It doesn't matter when a block starts, it can be any day of the week, and one can take a couple of days off from the experiment when something (e.g. a holiday) comes in the way.
I would like to keep the measurements manageable and scalable: There is a core of measurements performed in each block, but if I feel like I have slack I might decide to do more extensive measurements for one block.
If done per block, this will not impact the quality of the data, but please don't decide within a block to switch the detail of measurements.
Measurements were selected according to how much they degrade with sleep deprivation, informed by this auto-generated report using Elicit.
Ideally, we wouldn't have to re-fill the nasal spray bottles after every block, instead marking the bottle in an easily blindable way (e.g. a small dot on the bottom) for being able to figure out which bottle contains what.
Unfortunately, Claude informs me that Orexin has a half-life of ~2 weeks when stored at fridge temperatures in a liquid solution, and is best stored long-term in powder-form in the freezer—hence the plan to be careful and mix it back for each block.
The blocks reduce unexplained variability. The pause days make sure that (1) one doesn't suffer from excessive sleep deprivation, and (2) to check if there is any "catch-up sleep" that needs to happen even after taking Orexin. Investigating tolerance effects would be interesting, but I just don't think we have enough statistical power to get there, and it's more useful to focus on one-off effectiveness instead1. Tolerance effects can be examined later.
epistemic status: Doing a power analysis for the first time. Checked by Claude.
Let's say we will use a two-sample t-test.

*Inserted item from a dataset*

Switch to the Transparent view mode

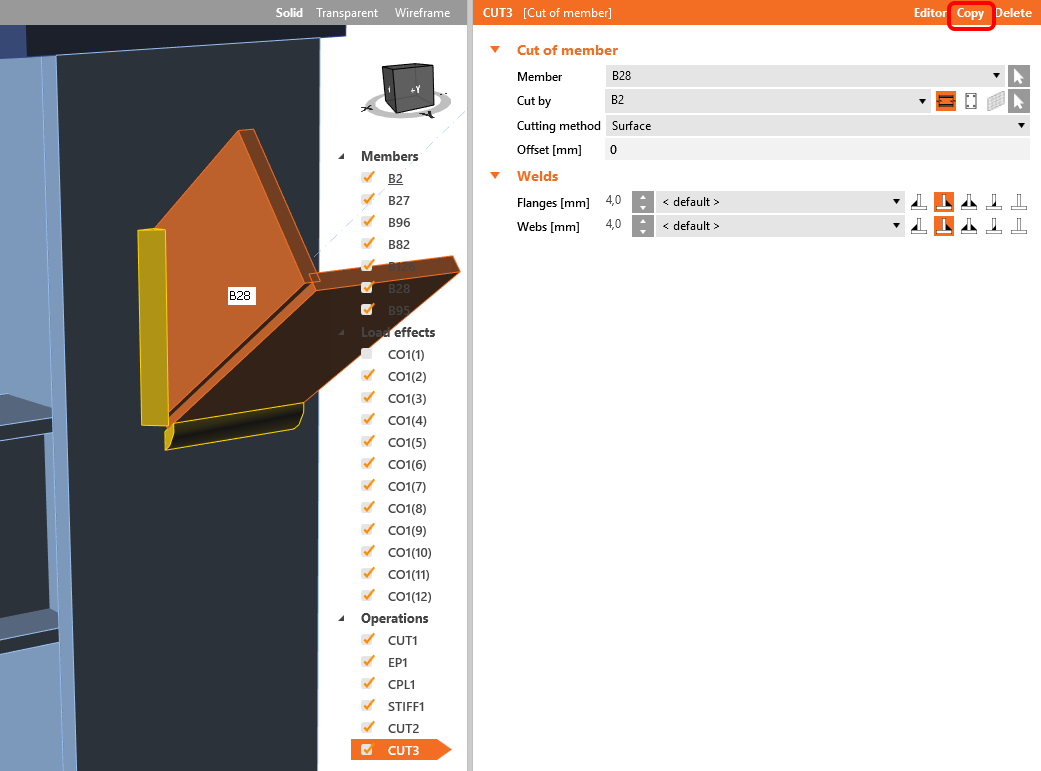point(347,13)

We can use statsmodels to do the heavy lifting; we want to detect a medium effect size (0.5) with a bog-standard significance level of 0.05 and a power of 0.75:
import statsmodels.stats.power
>>> statsmodels.stats.power.tt_ind_solve_power(effect_size=0.5, alpha=0.05, power=0.75, alternative='two-sided')
56.49860618876443
This means that we'll have to collect ~60 Orexin samples to detect a medium effect size; splitting it over two people means that each takes Orexin ~30 times and Placebo 30 times, with blocks of a length of four days that gives us 240 days in total (though half of those don't actually entail any work in terms of data collection).
Even demonstrating one-off effectiveness would be cool: It's often the case that people have short-term sleep deprivation, and would like to ameliorate the effects. ↩